Exhibit 3.1
CERTIFICATE OF AMENDMENT
TO THE
CERTIFICATE OF INCORPORATION
OF
ESAB CORPORATION
ESAB Corporation (the “Corporation”), a corporation organized and existing under and by virtue of the provisions of the General Corporation Law of the State of Delaware (the “DGCL”), does hereby certify as follows:
FIRST: The Certificate of Incorporation of the Corporation is hereby amended by deleting Article 4 in its entirety and inserting the following in lieu thereof:
“FOURTH: The total number of shares of stock which the Corporation shall have authority to issue is 600,000,000 shares of Common Stock, $0.001 par value per share.
Upon the filing and effectiveness (the “Effective Time”) of this Certificate of Amendment to the Certificate of Incorporation of the Corporation, each share of Common Stock issued and outstanding as of immediately prior to the Effective Time hereby is automatically, without any action on the part of the Corporation or any holder thereof, reclassified into 60,034.311 shares of Common Stock (the “Stock Split”).
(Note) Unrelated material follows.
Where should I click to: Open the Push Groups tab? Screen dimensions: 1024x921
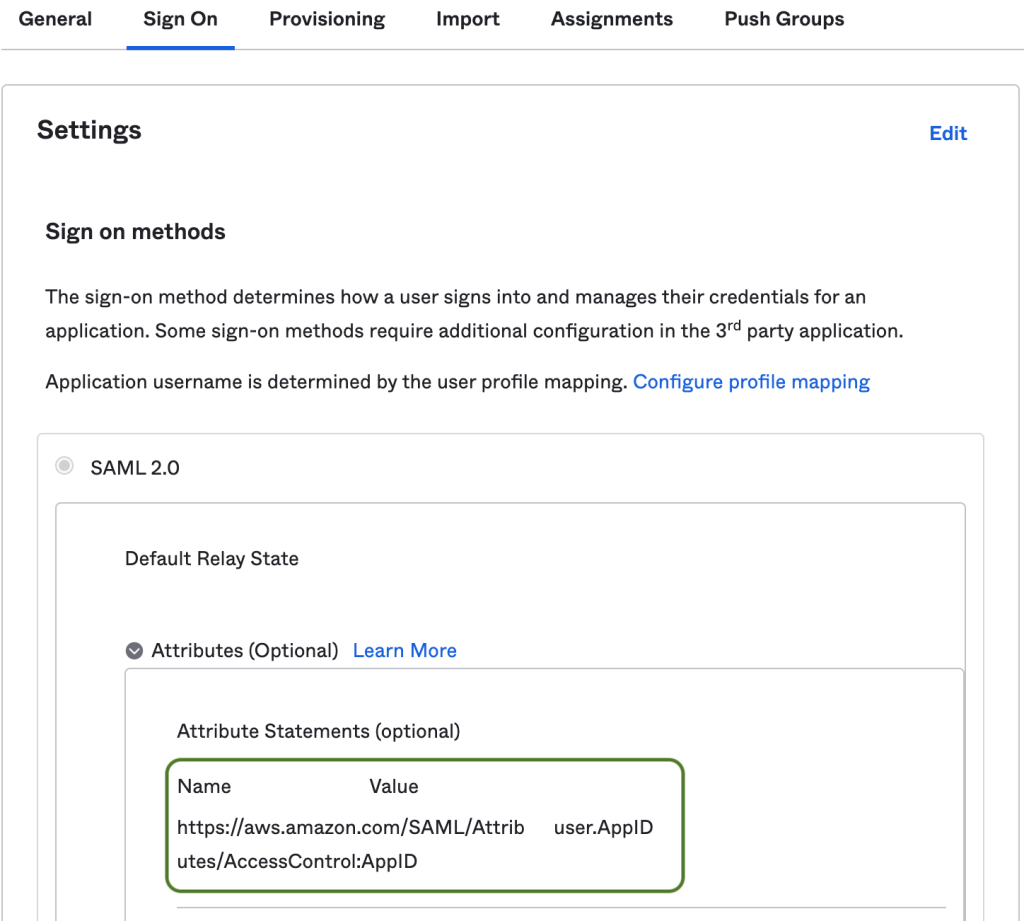pos(783,19)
From and after the Effective Time, each book-entry share or certificate, as applicable, representing Common Stock issued and outstanding immediately prior to the Effective Time shall thereafter represent the number of shares of Common Stock into which such shares have been reclassified at the Effective Time pursuant to this Certificate of Amendment.
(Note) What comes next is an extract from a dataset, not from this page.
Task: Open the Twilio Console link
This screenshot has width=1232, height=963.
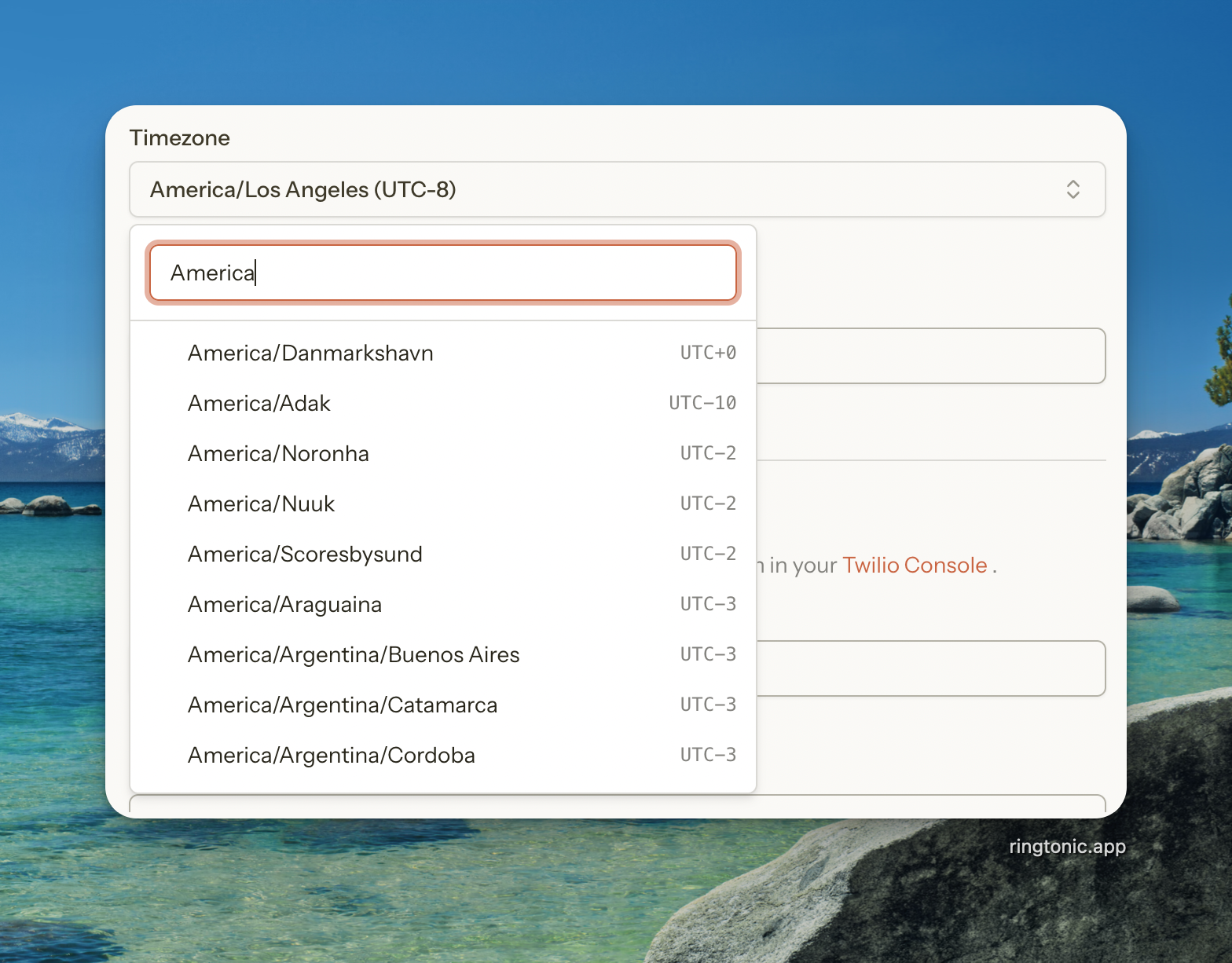Action: [915, 565]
The number of authorized shares of Common Stock may be increased or decreased (but not below the number of shares thereof then outstanding) by the affirmative vote of the holders of a majority of the stock of the corporation entitled to vote, irrespective of the provisions of Section 242(b)(2) of the DGCL.”
SECOND: This Amendment was duly adopted in accordance with Section 242 of the DGCL with the sole stockholder of the Corporation acting by consent in lieu of a meeting in accordance with Section 228 of the DGCL.